Being a victim of sexual harassment can be one of the most humiliating and confusing events of your life, particularly your professional life. You may not know exactly what to do next when reporting the behavior and seeking civil damages. However, it is also very important to distinguish sexual harassment from acceptable behaviors. Many often ask, “What is not considered workplace sexual harassment in California?”
Sexual Harassment Law Firm CA can put together a solid case if you are sexually harassed in the workplace. Additionally, your lawyer can explain your position and determine whether your case really is sexual harassment or not. You may be in a situation where something did happen to you at work, but it wasn’t sexual harassment. In that case, you still want to know what your legal standing may be.
In California, it is considered sexual harassment in the workplace when an employee engages in sexual misconduct, sexual behavior, or sexual advances that are unwelcome and unwanted. It makes the victim feel unsafe, uncomfortable, intimidated, or threatened. It can involve touching, groping, threats, comments, inappropriate jokes, and more.
Despite recognizing when you are being sexually harassed, many scenarios might appear to be sexual harassment but are, in fact, not under California state law. To legally qualify as sexual harassment, the behavior in question must be serious enough to affect your work performance, create a hostile work environment, or change the conditions of your employment. The behavior cannot be minor or an isolated incident.
In a 2024 study by the Equal Employment Opportunity Commission (EEOC), it was determined that almost 1,500 cases of workplace discrimination in California that year were the direct result of a sex-related incident, including sexual harassment. If you are dealing with an incident of sexual harassment, you may be struggling with your mental health. Speaking to a local support group, like NAMI California or CalHOPE, may be beneficial to your situation.
To better distinguish sexual harassment from other behaviors that, while they may not be acceptable, are not considered sexual harassment under California state law, here are two examples of such behaviors. While some of these may be considered rude, inappropriate, or downright cruel, they may not be seen as sexual harassment under California’s FEHA:
While a sexually charged joke or off-color comment can certainly be offensive at the time, it may not be seen as sexual harassment if it was an isolated incident. It may be seen as trivial behavior that isn’t illegal misconduct.

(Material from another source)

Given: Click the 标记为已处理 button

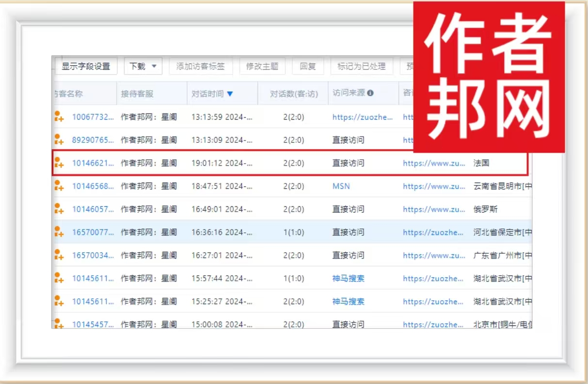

However, if such a joke or comment is then followed by references to a coworker’s sex or gender, that can create a hostile work environment and would be seen as sexual harassment.
For example, if someone were to compliment you on a shirt you were wearing, that wouldn’t be sexual harassment. If they were to compliment how your body looks in that shirt, then it would be sexual harassment.
When two parties participate in a situation that they both agreed to be a part of, the behavior is considered consensual. For example, when two coworkers start dating, certain suggestive remarks and behaviors would likely not be seen as sexual harassment if they were made between those two coworkers. If someone were to ask you out, it wouldn’t be sexual harassment. If they kept doing it after you said no, it would be sexual harassment.
A: Many behaviors in the workplace may be seen as inappropriate or even offensive, but they are not considered sexual harassment. Simple teasing, offhand comments, and certain isolated incidents will most likely not be seen as sexual harassment under California state law. Depending on certain situations, such as two coworkers dating, behaviors that would be seen as harassment if they were against others may not be seen as harassment by those consenting adults.
A: There are numerous examples of situations that are not considered workplace harassment. One such example would be an employer implementing a new dress code in the workplace. While you may feel like the dress code is targeting you specifically, that may not be the case. Another example is disciplinary action as a result of your own actions. This is likely your employer trying to make sure you are held accountable, not harassing you.
A: Several different behaviors may be considered workplace harassment without being sexual. Any unwelcome behavior that is based on a protected trait that isn’t sex may be considered workplace harassment. These traits include:
If somebody is making you feel unsafe or uncomfortable in the workplace, you should report that behavior to your supervisor.
A: When considering a possible sexual harassment claim, you should absolutely hire an employment lawyer. You will want someone who understands the stakes by your side throughout this ordeal. You may not be in the right mental space to be dealing with legal trouble after enduring sexual harassment. The right employment lawyer can figure out a way forward for your case.
Enduring sexual harassment in the workplace can be a terrible thing to go through, especially if you don’t know what to do next. You need to report the behavior, hire an employment lawyer, and pursue a legal case against your harasser. However, if the behavior you endured is not considered sexual harassment by the state, you may have a harder time with your case. The right lawyer can determine what to do from there.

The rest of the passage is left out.